If a response to a motion to dismiss is not required by a local rule, yet the court wrongly grants the motion to dismiss because of the plaintiff's procedural default, a plaintiff who has suffered an improper dismissal order may challenge the court's procedural error by filing a motion to alter or amend the judgment under Fed. R. Civ. P. 59(e). Given our clearly stated law that the district court has an obligation to examine the complaint itself to determine the legal sufficiency, such a procedural default ruling would be a manifest error of law. If the district court considers the merits of the unopposed motion to dismiss as it should and errs in its analysis, the plaintiff may also raise a claim of error through a Rule 59(e) motion. 3 Where a response is required by a local rule, a plaintiff may still file a timely motion to set aside the judgment pursuant to Fed. R. Civ. P. 60(b), on the ground that its earlier default was due to excusable neglect. See, e.g., United States v. Sea Scallops, 857 F.2d 46, 48-49 (1st Cir. 1988). Thus, a party who fails to object to a motion to dismiss must raise any claims of error by filing the appropriate post-judgment motion, or forfeit his or her right to raise those claims before this court. See Rocofort v. IBM Corp., 334 F.3d 115, 122 (1st Cir. 2002); MCI Telecomms. Corp. v. Matrix Communs. Corp., 135 F.3d 27, 33 (1st Cir. 1998). To hold otherwise would undermine the ability of the district courts to serve as an effective and efficient forum for the resolution of disputes.
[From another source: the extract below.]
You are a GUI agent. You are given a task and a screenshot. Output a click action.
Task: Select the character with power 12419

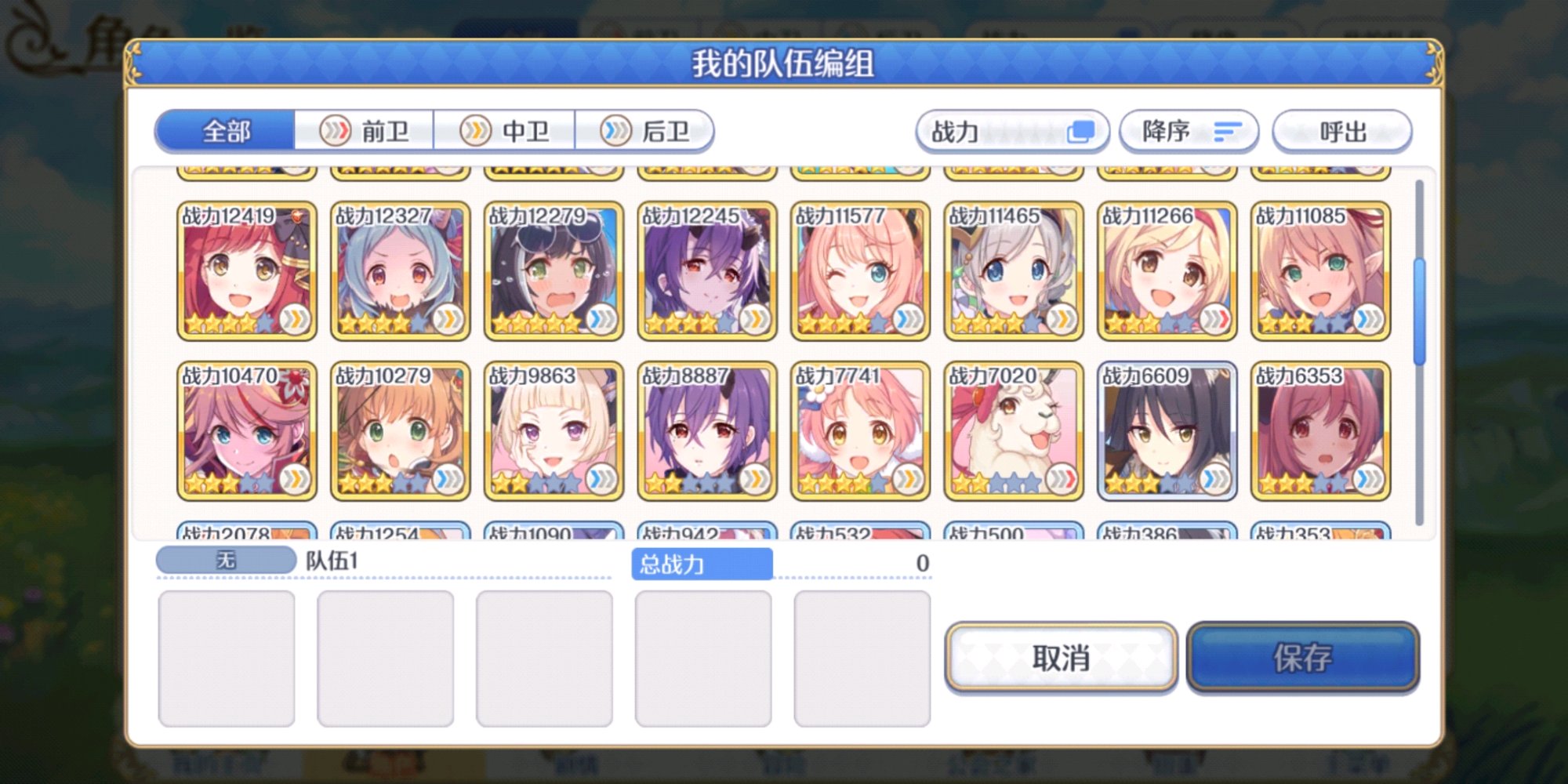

Therefore, because the Pomerleaus failed to raise any arguments before the district court either in an opposition to the defendants' 12(b)(6) motions or by filing a timely, post-judgment motion, they are foreclosed from advancing their arguments on appeal. 4 Consequently, the decision of the district court dismissing the plaintiffs' complaint is affirmed.

So ordered.

1. Of the District of New Hampshire, sitting by designation.
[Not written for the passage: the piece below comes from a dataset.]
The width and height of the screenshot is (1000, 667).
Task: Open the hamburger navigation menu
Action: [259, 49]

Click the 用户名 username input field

2. While a district court retains discretion to dismiss a plaintiff's action under Fed. R. Civ. P. 41(b) for failure to prosecute, lack of response to a motion to dismiss does not, without more, justify this severe sanction. See Pomales v. Celulares Telefonica, Inc., 342 F.3d 44, 48 (1st Cir. 2003).
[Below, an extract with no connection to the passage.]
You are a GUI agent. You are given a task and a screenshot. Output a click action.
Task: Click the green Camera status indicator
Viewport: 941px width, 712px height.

3. Of course, Rule 59(e) "does not provide a vehicle for a party to undo its own procedural failures" or to "advance arguments that could and should have been presented to the district court prior to judgment." See Dimarco-Zappa v. Cabanillas, 328 F.3d 25, 34 (1st Cir. 2001). That a district court may not, without notice, dismiss the plaintiff's complaint as a sanction for the failure to file an opposition does not mean that the non-responding plaintiff is relieved of his or her duty "to incorporate all relevant arguments in the papers that directly address a pending motion." CMM Cable Rep., Inc. v. Ocean Coast Props., Inc., 97 F.3d 1504, 1526 (1st Cir. 1994). Thus, a plaintiff who fails to raise any substantive legal arguments prior to the dismissal of his or her complaint is appropriately limited under Rule 59(e) to challenging the court's decision as a manifest error of law. See FDIC v. World Univ. Inc., 978 F.2d 10, 16 (1st Cir. 1992) ("Motions under Rule 59(e) must either clearly establish a manifest error of law or must present newly discovered evidence.").

4. In addition, the plaintiffs have not argued before us that the district court improperly dismissed their complaint as a sanction for failure to oppose, raising only the substantive issues presented by the defendants' motions to dismiss. Therefore, even if this procedural issue had not been forfeited by the plaintiffs' failure to raise it in the district court, we would be inclined to consider it waived by their failure to raise it on appeal. See King v. Town of Hanover, 116 F.3d 965, 970 (1st Cir. 1997).